SOURCE MATERIAL
|---|

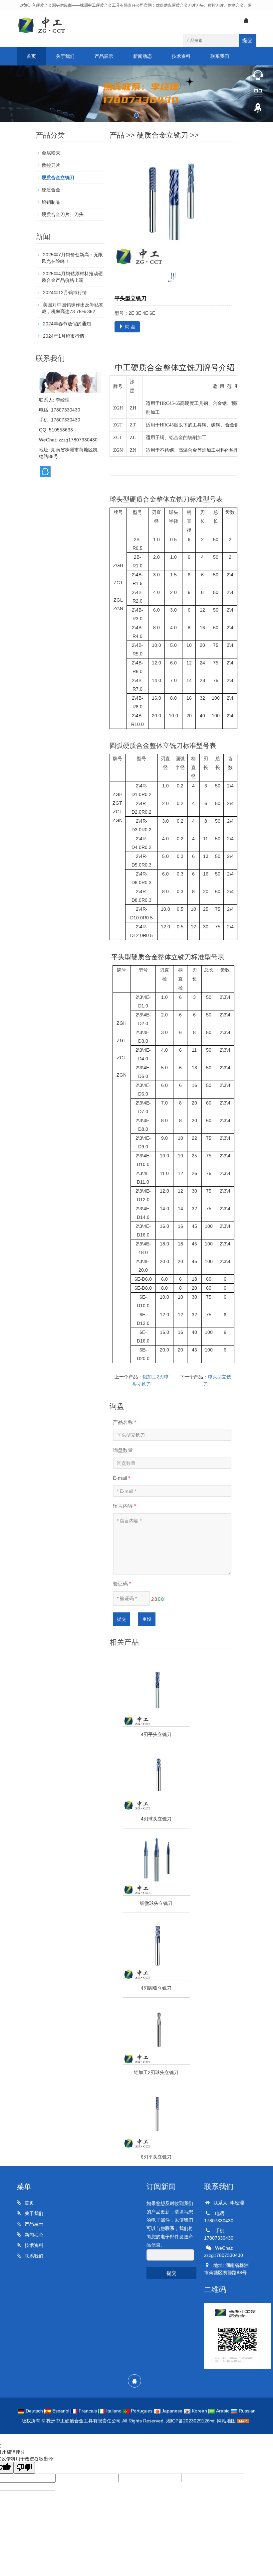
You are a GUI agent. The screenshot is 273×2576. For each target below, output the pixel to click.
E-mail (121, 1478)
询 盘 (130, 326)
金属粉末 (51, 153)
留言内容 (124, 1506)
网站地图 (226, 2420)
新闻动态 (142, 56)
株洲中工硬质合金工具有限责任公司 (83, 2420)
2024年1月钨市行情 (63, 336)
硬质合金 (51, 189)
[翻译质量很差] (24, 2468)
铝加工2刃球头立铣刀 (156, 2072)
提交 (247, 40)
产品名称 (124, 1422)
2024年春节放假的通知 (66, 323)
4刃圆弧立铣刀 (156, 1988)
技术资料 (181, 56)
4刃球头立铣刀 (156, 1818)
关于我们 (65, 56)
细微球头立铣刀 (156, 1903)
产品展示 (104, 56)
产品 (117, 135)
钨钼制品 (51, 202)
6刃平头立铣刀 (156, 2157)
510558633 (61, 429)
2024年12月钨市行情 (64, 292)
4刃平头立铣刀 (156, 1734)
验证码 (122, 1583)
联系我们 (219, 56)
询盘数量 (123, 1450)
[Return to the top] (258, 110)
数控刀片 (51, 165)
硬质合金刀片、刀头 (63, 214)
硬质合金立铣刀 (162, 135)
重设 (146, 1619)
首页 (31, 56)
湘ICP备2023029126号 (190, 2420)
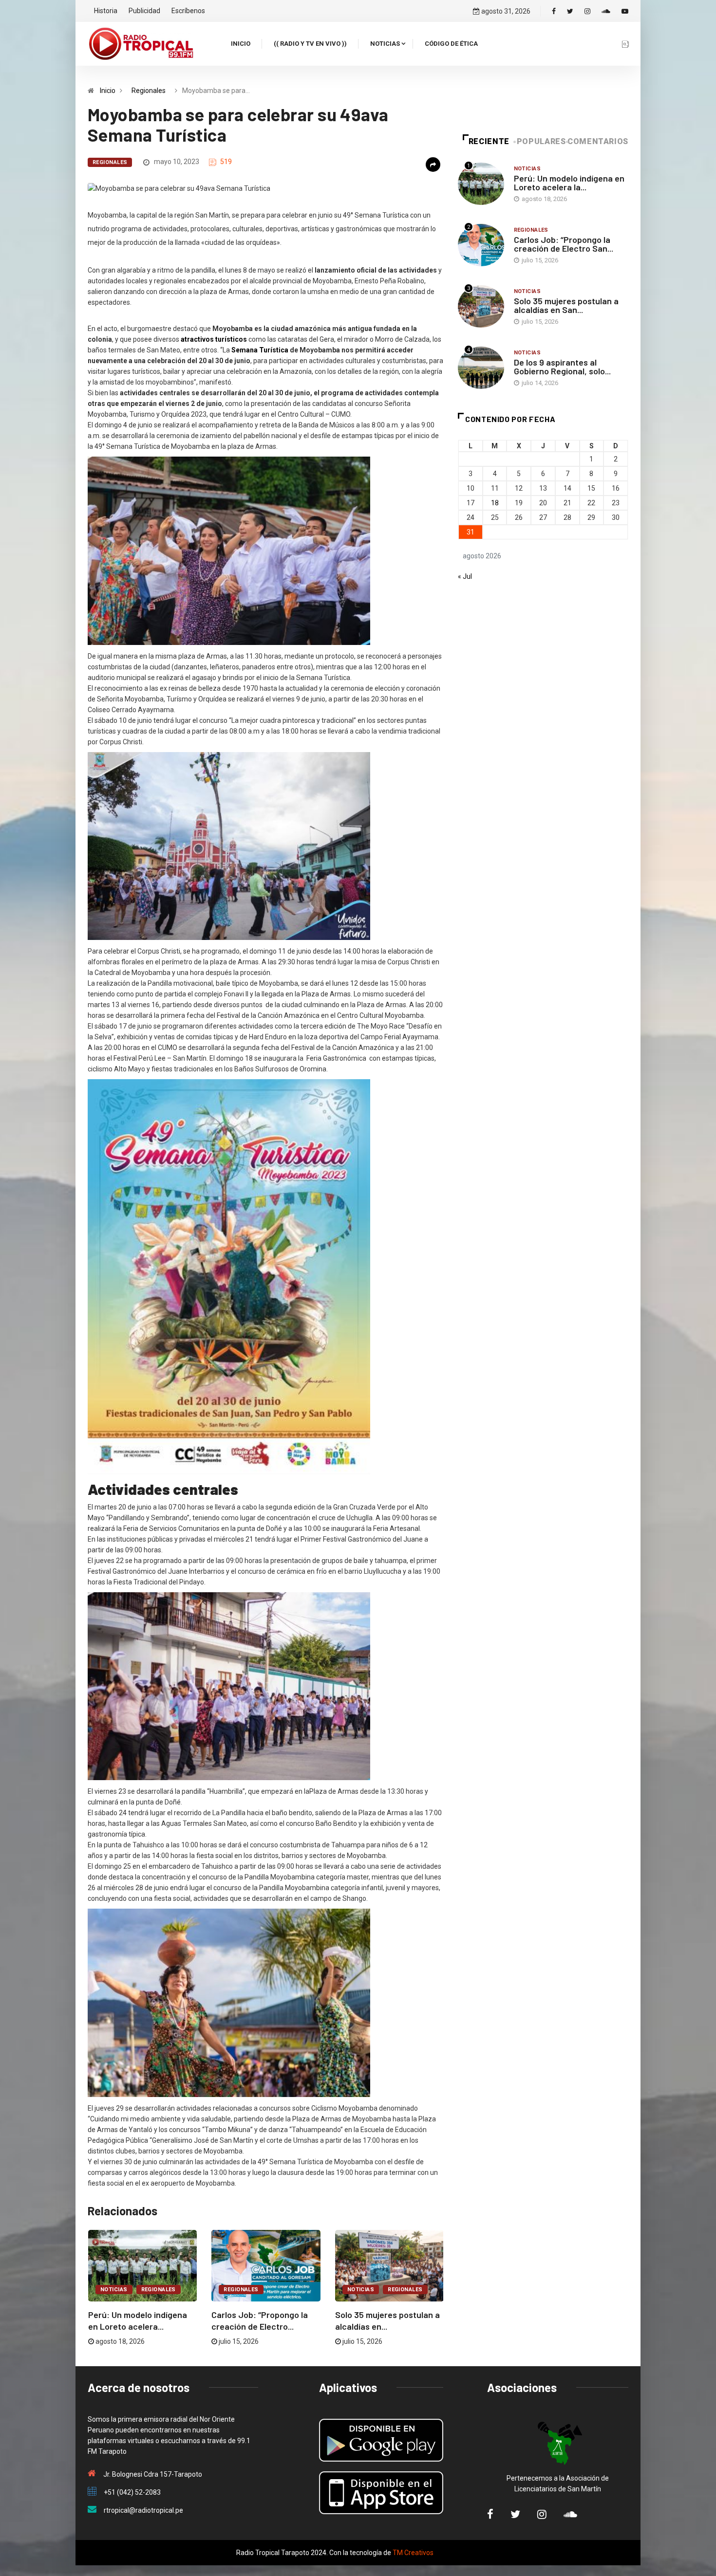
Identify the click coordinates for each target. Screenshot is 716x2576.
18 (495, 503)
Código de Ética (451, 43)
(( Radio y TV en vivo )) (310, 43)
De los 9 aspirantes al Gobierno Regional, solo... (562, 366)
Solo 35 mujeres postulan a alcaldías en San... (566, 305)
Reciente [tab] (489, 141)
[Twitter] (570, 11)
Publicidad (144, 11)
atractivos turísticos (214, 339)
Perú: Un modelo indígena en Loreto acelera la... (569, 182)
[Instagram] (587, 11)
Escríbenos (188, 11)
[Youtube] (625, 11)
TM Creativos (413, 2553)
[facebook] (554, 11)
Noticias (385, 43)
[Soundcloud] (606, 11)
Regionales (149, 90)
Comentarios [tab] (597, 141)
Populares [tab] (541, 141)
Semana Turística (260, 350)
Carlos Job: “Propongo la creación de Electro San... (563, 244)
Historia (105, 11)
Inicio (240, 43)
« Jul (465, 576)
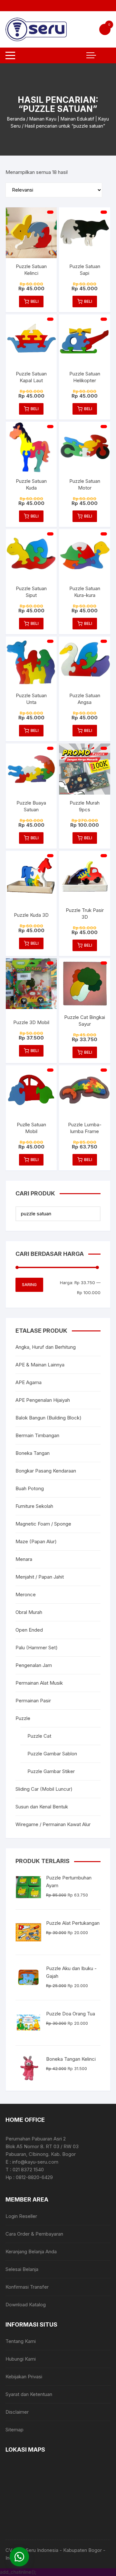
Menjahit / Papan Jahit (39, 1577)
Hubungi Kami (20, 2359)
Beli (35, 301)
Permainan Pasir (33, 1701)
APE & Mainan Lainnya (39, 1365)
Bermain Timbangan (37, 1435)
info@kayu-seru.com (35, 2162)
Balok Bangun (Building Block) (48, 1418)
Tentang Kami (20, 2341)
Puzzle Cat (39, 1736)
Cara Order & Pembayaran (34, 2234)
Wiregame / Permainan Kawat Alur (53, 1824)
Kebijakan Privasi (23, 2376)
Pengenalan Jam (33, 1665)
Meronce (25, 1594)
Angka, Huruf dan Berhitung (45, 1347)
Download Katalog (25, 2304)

|---|

WHAT IS BEING ASKED
The records above are to be restated exactly, with all pictures omitted.

SOLUTION TO THIS EXERCISE
You are a GUI agent. The screenshot is 273×2576. For each target below, output the pixel to click.
E-mail (121, 1478)
询 盘 (130, 326)
金属粉末 (51, 153)
留言内容 (124, 1506)
网站地图 (226, 2420)
新闻动态 (142, 56)
株洲中工硬质合金工具有限责任公司 (83, 2420)
2024年1月钨市行情 (63, 336)
硬质合金 (51, 189)
[翻译质量很差] (24, 2468)
铝加工2刃球头立铣刀 (156, 2072)
提交 (247, 40)
产品名称 (124, 1422)
2024年春节放假的通知 (66, 323)
4刃圆弧立铣刀 (156, 1988)
技术资料 (181, 56)
4刃球头立铣刀 (156, 1818)
关于我们 (65, 56)
细微球头立铣刀 (156, 1903)
产品展示 (104, 56)
产品 (117, 135)
钨钼制品 (51, 202)
6刃平头立铣刀 (156, 2157)
510558633 (61, 429)
2024年12月钨市行情 (64, 292)
4刃平头立铣刀 (156, 1734)
验证码 (122, 1583)
联系我们 (219, 56)
询盘数量 (123, 1450)
[Return to the top] (258, 110)
数控刀片 (51, 165)
硬质合金刀片、刀头 (63, 214)
硬质合金立铣刀 (162, 135)
重设 (146, 1619)
首页 (31, 56)
湘ICP备2023029126号 (190, 2420)
Identify the click coordinates for each target. Screenshot is 716x2576.
18 (495, 503)
Código de Ética (451, 43)
(( Radio y TV en vivo )) (310, 43)
De los 9 aspirantes al Gobierno Regional, solo... (562, 366)
Solo 35 mujeres postulan a alcaldías en San... (566, 305)
Reciente [tab] (489, 141)
[Twitter] (570, 11)
Publicidad (144, 11)
atractivos turísticos (214, 339)
Perú: Un modelo indígena en Loreto acelera la... (569, 182)
[Instagram] (587, 11)
Escríbenos (188, 11)
[Youtube] (625, 11)
TM Creativos (413, 2553)
[facebook] (554, 11)
Noticias (385, 43)
[Soundcloud] (606, 11)
Regionales (149, 90)
Comentarios [tab] (597, 141)
Populares [tab] (541, 141)
Semana Turística (260, 350)
Carlos Job: “Propongo la creación de Electro San... (563, 244)
Historia (105, 11)
Inicio (240, 43)
« Jul (465, 576)
Menjahit / Papan Jahit (39, 1577)
Hubungi Kami (20, 2359)
Beli (35, 301)
Permainan Pasir (33, 1701)
APE & Mainan Lainnya (39, 1365)
Bermain Timbangan (37, 1435)
info@kayu-seru.com (35, 2162)
Balok Bangun (Building Block) (48, 1418)
Tentang Kami (20, 2341)
Puzzle Cat (39, 1736)
Cara Order & Pembayaran (34, 2234)
Wiregame / Permainan Kawat Alur (53, 1824)
Kebijakan Privasi (23, 2376)
Pengenalan Jam (33, 1665)
Meronce (25, 1594)
Angka, Huruf dan Berhitung (45, 1347)
Download Katalog (25, 2304)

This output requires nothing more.